The myRA, or “my Retirement Account,” is a savings vehicle intended to serve as a “starter retirement account” for workers lacking coverage through their employers. In his 2014 State of the Union, President Barack Obama announced his administration’s intent to create myRA, but the proposal included certain major limitations. In our May 2014 policy paper titled “Solving the Retirement Puzzle,” we analyzed President Obama’s proposal, and argued that with certain adjustments and policy reforms myRA could have a massive impact, promoting both emergency savings and retirement savings for almost any American worker.
In particular, we recommended that the program's scale and impact could be enhanced by:
- Allowing direct deposit of some or all of a tax refund to a myRA account; and
- Allowing transfers to a myRA account from a checking or savings account, opening up myRA to the self-employed, and those who change jobs frequently, an increasingly large segment of the workforce.
By incorporating these changes today, the Treasury’s myRA program will provide access to millions more workers than as originally proposed.

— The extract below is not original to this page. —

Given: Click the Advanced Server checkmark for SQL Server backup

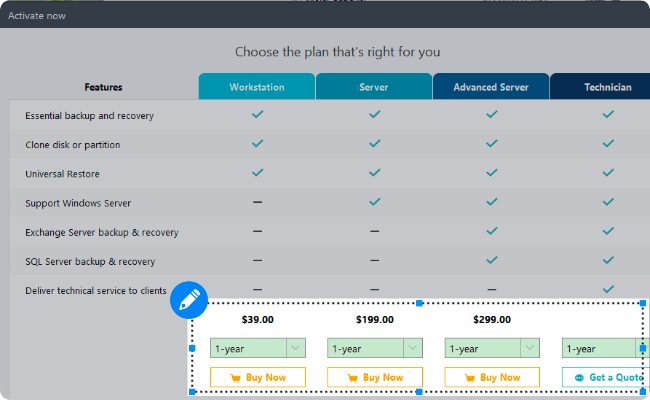Looking at the screenshot, I should [x=491, y=260].
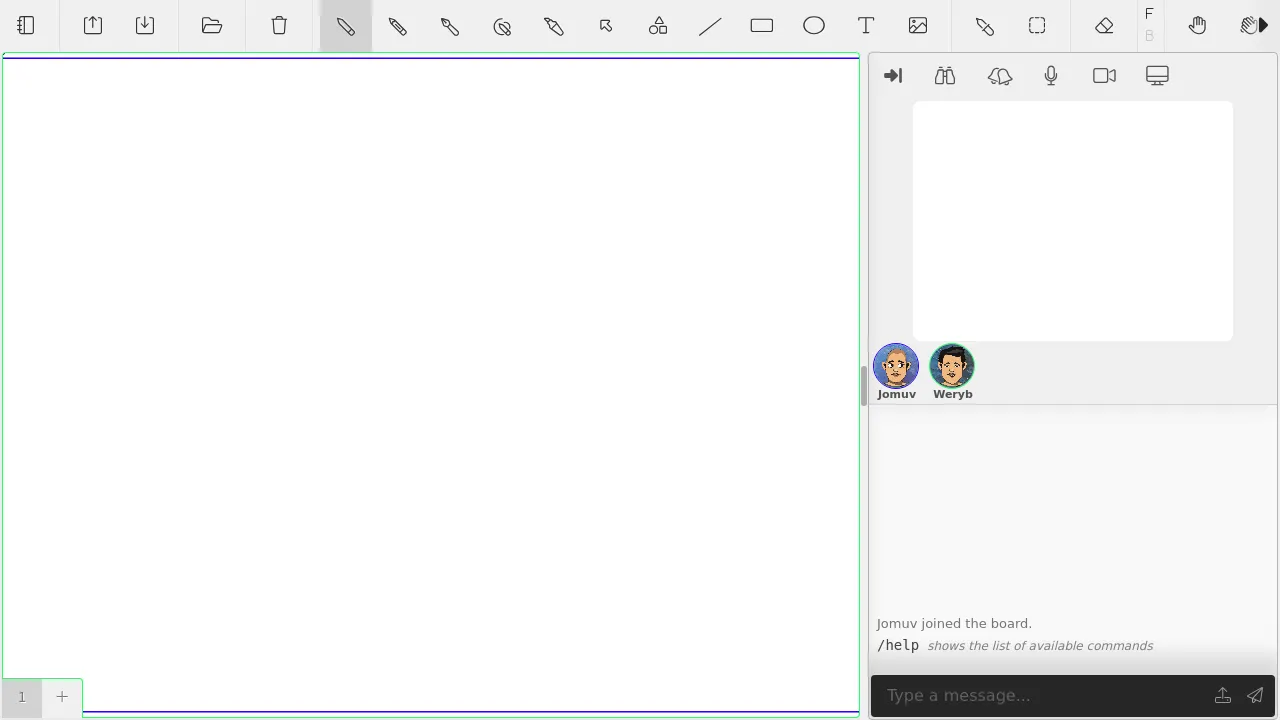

While the administration has pitched myRA as a “starter retirement account” the functionality of the account—which does not require a minimum contribution, has no fees, allows contributions to be withdrawn at any time without penalty, and offers a better interest rate than widely available savings accounts—gives the myRA the ability to also act as a personal safety net for American workers, regardless of whether or not their employer offers them a retirement savings plan.
“The launch of myRA with expanded access is great news for American workers. The new account is as versatile as a Swiss Army Knife, creating a safe and simple place to save,” said Reid Cramer, director of the Asset Building program at New America.
“However, there’s quite a bit more that could be done to really maximize myRA’s potential,” added Justin King, policy director of the Asset Building program. “Congress needs to remove savings caps in public assistance programs that prevent families from saving in myRA accounts, and needs to work with the Administration to explore ways to automate myRA opening in the workplace. The Administration also needs to emphasize the flexibility of these accounts, struggling workers need to know they can still access their money when something bad happens.”